Saved entries:
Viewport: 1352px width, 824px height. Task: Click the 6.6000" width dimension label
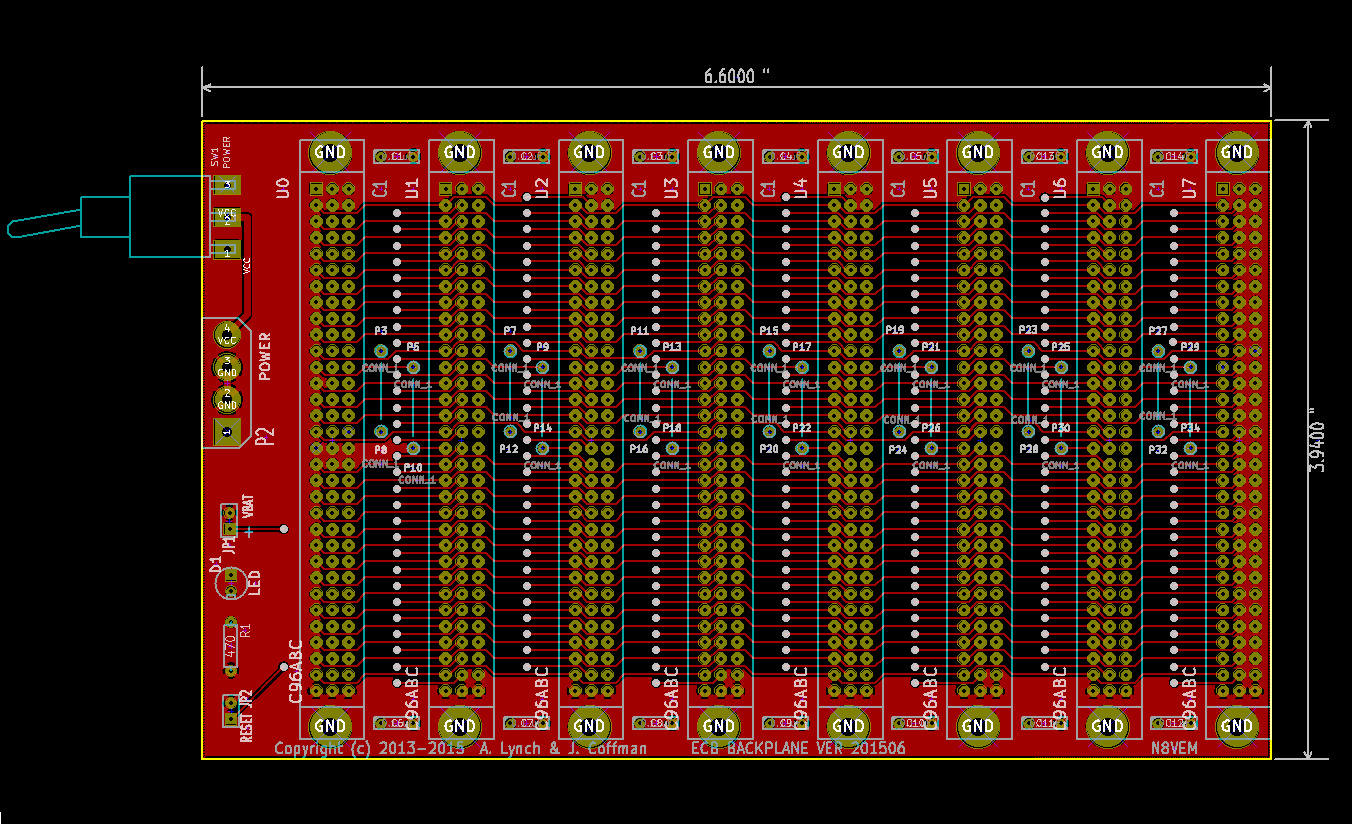coord(737,76)
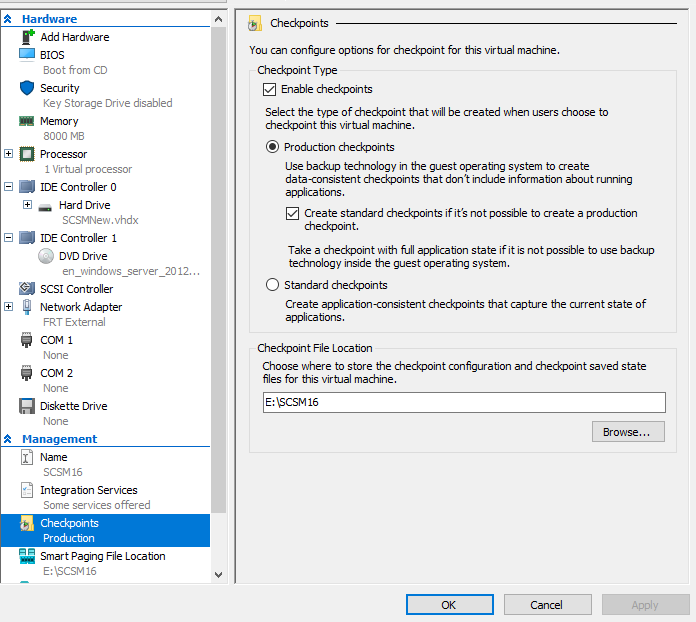This screenshot has width=696, height=622.
Task: Click the Security shield icon
Action: click(27, 88)
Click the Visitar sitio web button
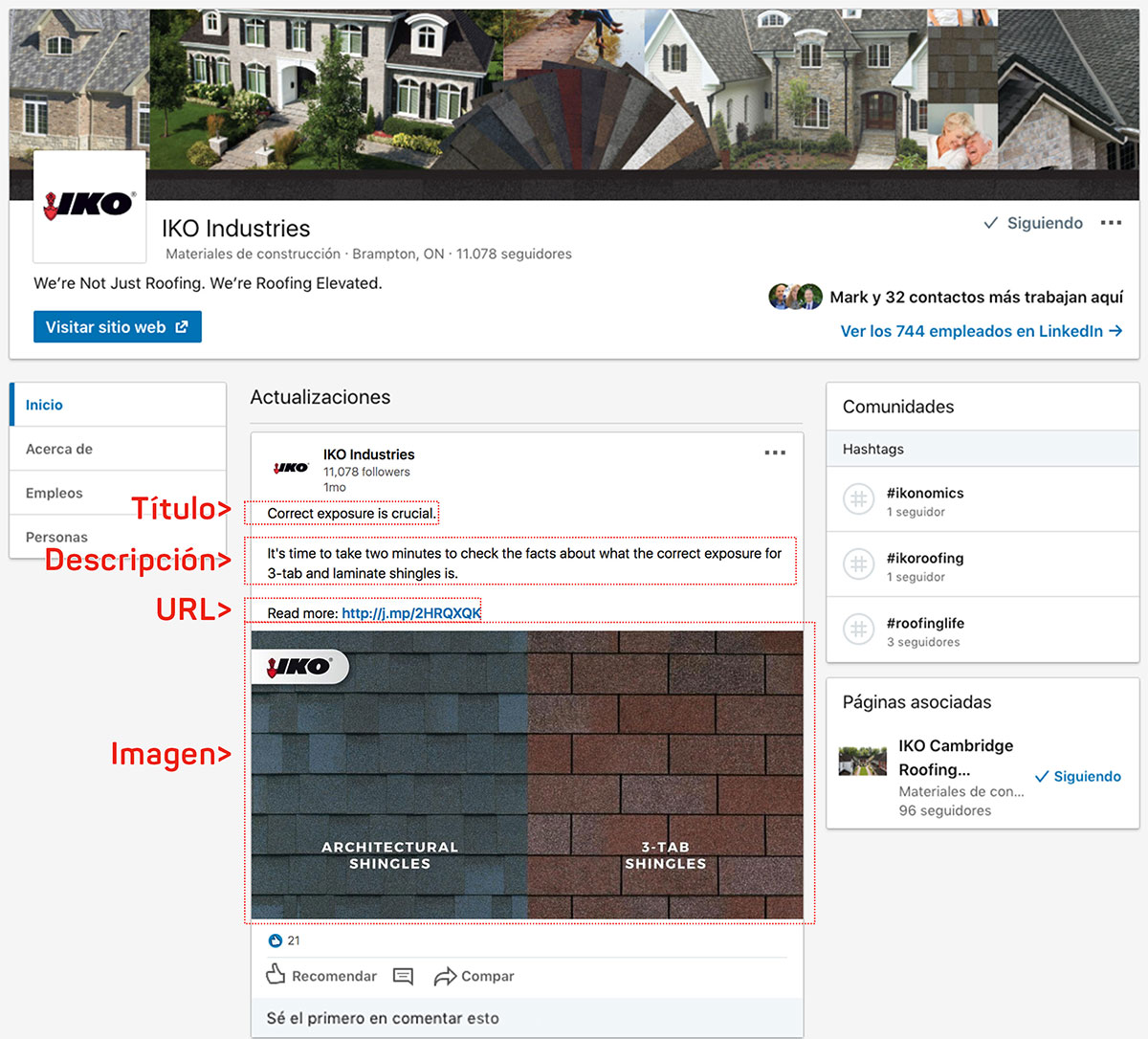This screenshot has height=1039, width=1148. point(117,326)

About this task
Where pictures sit among the data above, omit them, and output the rest exactly.

Answer for the task
Viewport: 1352px width, 824px height. Task: Click the 6.6000" width dimension label
coord(737,76)
This screenshot has width=696, height=622.
Task: Click the Security shield icon
Action: click(27, 88)
Click the Visitar sitio web button
This screenshot has height=1039, width=1148. point(117,326)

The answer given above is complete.